POC launches 400 dollar limited edition titanium sunglasses
Let's get what will for many be the talking point out of the way early; these titanium sunglasses are going to set you back £350/$400/EUR400. We can’t think of a set from a major brand that even comes close to that, even amongst the very best cycling glasses. That being said, none of them are 3D printed from titanium either, so it’s no great surprise that there’s a premium price tag.
Before we collectively baulk at the price tag, and the fact that these only have a saving of 1g - yes, a single gram - over the standard POC Elicit sunglasses, it’s worth remembering that they are a limited edition, so it’s probably best to see them as a proof of concept for now rather than something for mass production.
3D printed arms
The Elicit Ti is effectively the same construction as the standard POC Elicit sunglasses, a set of shades we rated extremely highly. The Clarity lens, interchangeable nose pieces, and the way the arms snap on and off the lenses for a lens swap are unchanged. The real difference is in the arms themselves. The already skeletal Elicit plastic arms have been replaced by a pair of truly emaciated titanium arms, each consisting of nine or so extremely thin filaments in a truss formation. The rubberised temple grippers are then slid over this skeleton to help grip.
Yes, titanium is an extremely stiff material, but like all things if you make it narrow enough it will flex (think glass in fibre optic cables for example). The filaments of the arms are diminutive enough to allow the arms to flex and grip the head in the same way plastic arms would. Given the limitations of 3D printing, there are no hinges on this model, so it’s either on your face or in the helmet vents for storage, or to pack away into a case you’ll have to remove the arms.
Reclaimed waste for a more sustainable production
3D printing in titanium is a little different to doing so with composites. Given the melting point of Ti is over 1500 degrees Celsius you can’t extrude it into shapes. Instead, intricate shapes are built up in layers by locally melting a powdered alloy with a high-powered laser. After each layer has been melted a new film of powder is evenly distributed over the printing area and another layer is melted on. At the end of production you end up with a block of loosely amalgamated dust, within which resides the solid form of whatever you’re printing; blast it with air and you reveal the final form, or forms in the case of these arms, which are printed in batches.
Compared to using plastics it’s an expensive and time-consuming practice, but on the flip side, it comes with claimed improvements in sustainability.
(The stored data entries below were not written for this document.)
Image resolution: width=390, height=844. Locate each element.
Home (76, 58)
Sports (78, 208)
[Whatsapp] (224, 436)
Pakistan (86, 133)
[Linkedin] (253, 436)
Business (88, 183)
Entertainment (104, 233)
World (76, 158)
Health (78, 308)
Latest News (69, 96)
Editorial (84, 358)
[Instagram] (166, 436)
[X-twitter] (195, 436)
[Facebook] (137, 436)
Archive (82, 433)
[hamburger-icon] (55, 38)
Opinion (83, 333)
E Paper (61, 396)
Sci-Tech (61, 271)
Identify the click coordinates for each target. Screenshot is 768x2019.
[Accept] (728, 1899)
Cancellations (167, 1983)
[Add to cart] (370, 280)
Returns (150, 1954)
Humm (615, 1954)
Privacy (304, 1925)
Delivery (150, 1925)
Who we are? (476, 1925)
Tilda Håll, product manager for eyewear at POC says “...sustainable materials and performance can, and should, be able to live side by side. If we challenge conventional thinking and methods, there is no need to compromise performance or sustainability or a reason to choose one over another. Instead, it should be able to co-exist and become the norm. And we are proud that with the Elicit Ti we have shown just that.”
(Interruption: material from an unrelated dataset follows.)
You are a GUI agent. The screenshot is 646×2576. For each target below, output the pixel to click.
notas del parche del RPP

The details on the reclamation of the material itself are somewhat vague, with only the fact that the material is waste from the production of other medical tools in Sweden mentioned. We suspect that the waste powder from the production of medical-grade implements cannot be reused for the same such production, but can be reused for the production of cycling eyewear as they’re intended for external use only.
If you want to get your paws on a set they are available now in limited numbers. We’ve got a pair on the way to see how they shape up against the competition, and if you want to see them in action then tune into coverage of the Giro d’Italia, where the EF Education - EasyPost will be sporting them.